Norman Baker: To ask the Prime Minister if he will issue guidance to Ministers to ensure that the practice of timing the release of information with a view to minimising coverage of that information is discontinued. 
The Prime Minister [holding answer 23 October 2001]: No. The Ministerial Code already makes it clear that Ministers should be as open as possible with Parliament and the public. The published guidance on the work of the Government Information Service and the GICS Handbook sets out clear principles and guidance for all those who support Ministers in this role.
Mr. Leslie: For the period of the summer recess, 20 July to 15 October inclusive, 18 press notices were issued on behalf of the Department. All press notices are published on the Cabinet Office website and are freely available to the public. The Cabinet Office (including the HMSO) issued eight consultation documents during the same period.
The figures also include five 'GovTalk' consultation documents issued during recess.

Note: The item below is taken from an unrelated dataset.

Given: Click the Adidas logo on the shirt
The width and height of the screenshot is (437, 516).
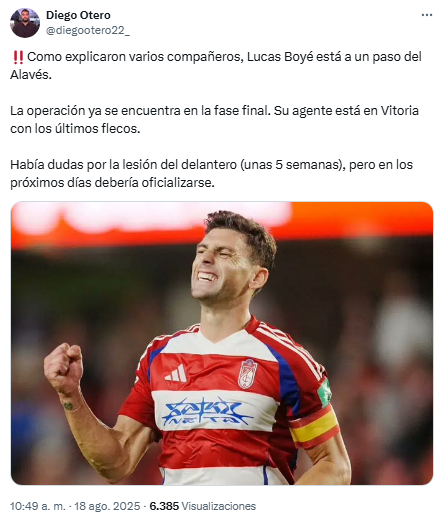Looking at the screenshot, I should 176,373.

GovTalk.gov.uk is a website which enables the public sector, industry and other interested participants to work together to develop and agree policies and standards for e-government.
Pete Wishart: To ask the Deputy Prime Minister if he will estimate the total annual running costs for buildings used, owned or rented by his Department for each nation and region of the UK, and estimate the average cost per square metre for properties used by his Department as a whole, and by region and nation of the UK. 
Mr. Leslie: Estimates for the total running costs (in total and on an average cost per metre basis) for the financial year 200001 in respect of buildings used, owned or rented by my Department are as follows.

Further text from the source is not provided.